VexCL 1.0.0 released with CUDA support

November 20th, 2013

VexCL is a modern C++ library created for ease of GPGPU development with C++. VexCL strives to reduce the amount of boilerplate code needed to develop GPGPU applications. The library provides a convenient and intuitive notation for vector arithmetic, reduction, sparse matrix-vector multiplication, etc. The source code is available under the permissive MIT license. As of v1.0.0, VexCL provides two backends: OpenCL and CUDA. Users may choose either of those at compile time with a preprocessor macro definition. More information is available at the GitHub project page and release notes page.

Thrust v1.7 Released

July 4th, 2013

The Thrust team is pleased to announce the release of Thrust v1.7, an open-source C++ library for developing high-performance parallel applications.
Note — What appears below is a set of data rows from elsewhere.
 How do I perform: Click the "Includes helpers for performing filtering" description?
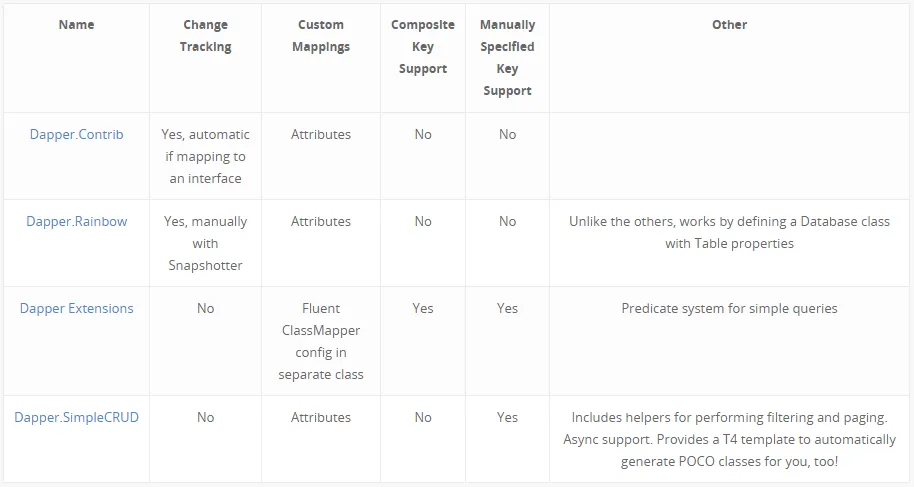click(x=729, y=439)
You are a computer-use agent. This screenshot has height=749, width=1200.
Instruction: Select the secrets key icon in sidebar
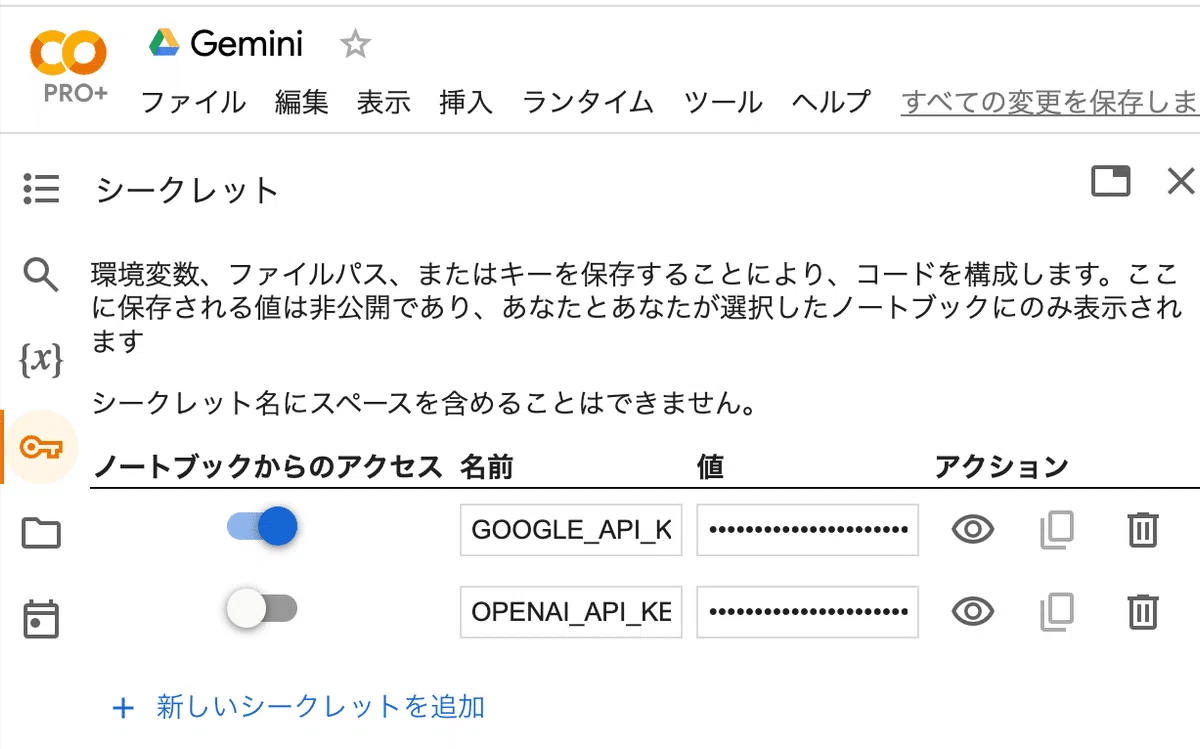(41, 447)
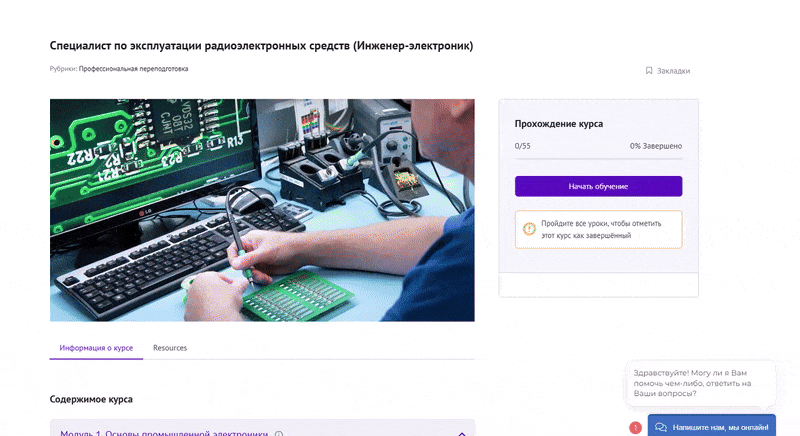The image size is (800, 436).
Task: Open the Напишите нам, мы онлайн chat
Action: pyautogui.click(x=720, y=427)
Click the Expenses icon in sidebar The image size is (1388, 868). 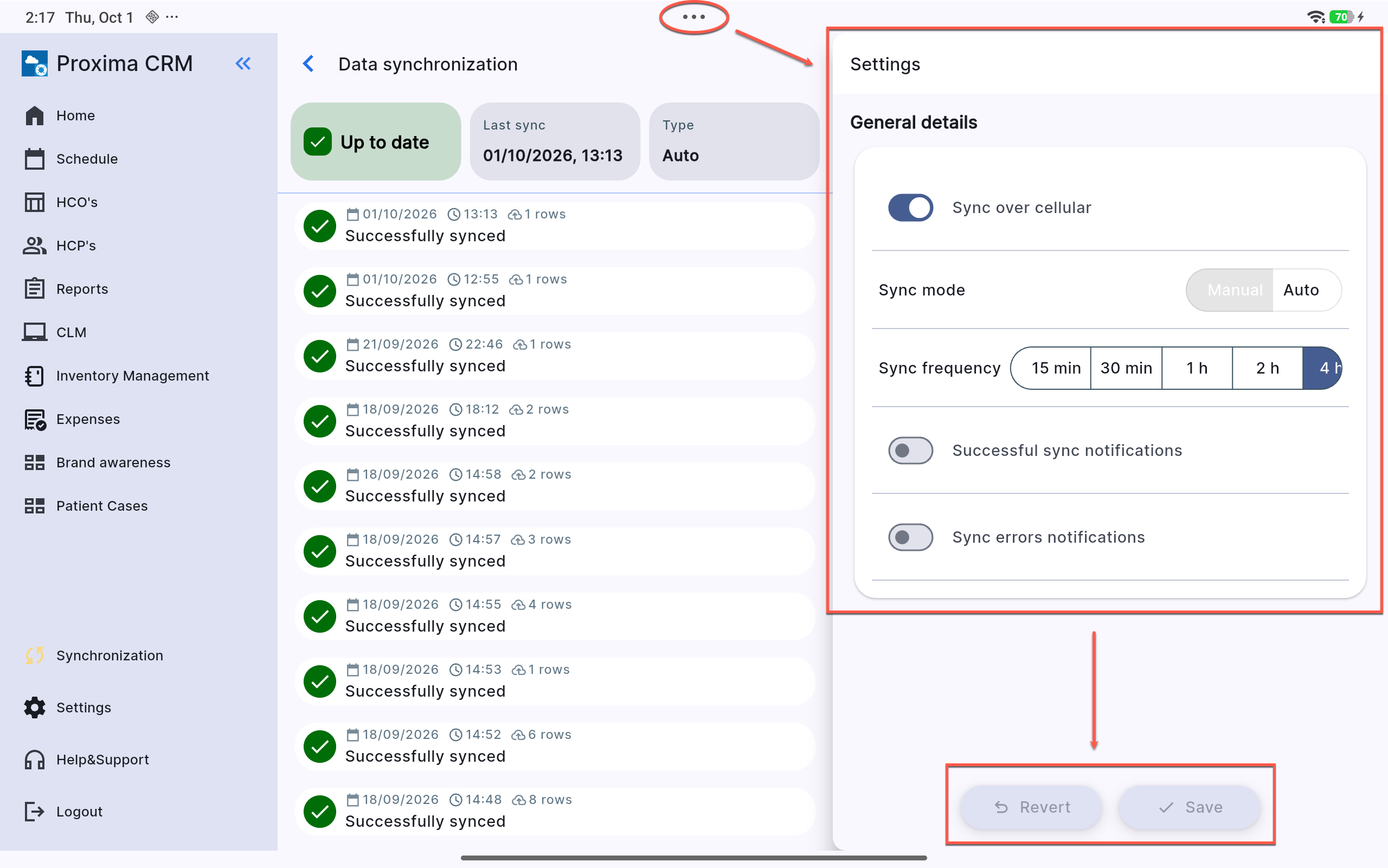pos(35,419)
Modeled after the C++ Standard Template Library, Thrust brings a familiar abstraction layer to the realm of parallel computing

Thrust 1.7.0 introduces a new interface for controlling algorithm execution as well as several new algorithms and performance improvements. With this new interface, users may directly control how algorithms execute as well as details such as the allocation of temporary storage. Key/value versions of thrust::merge and the set operation algorithms have been added, as well stencil versions of partitioning algorithms. For 32b types, new CUDA merge and set operations provide 2-15x faster performance while a new CUDA comparison sort provides 1.3-4x faster performance.

Thrust is open-source software distributed under the OSI-approved Apache License 2.0.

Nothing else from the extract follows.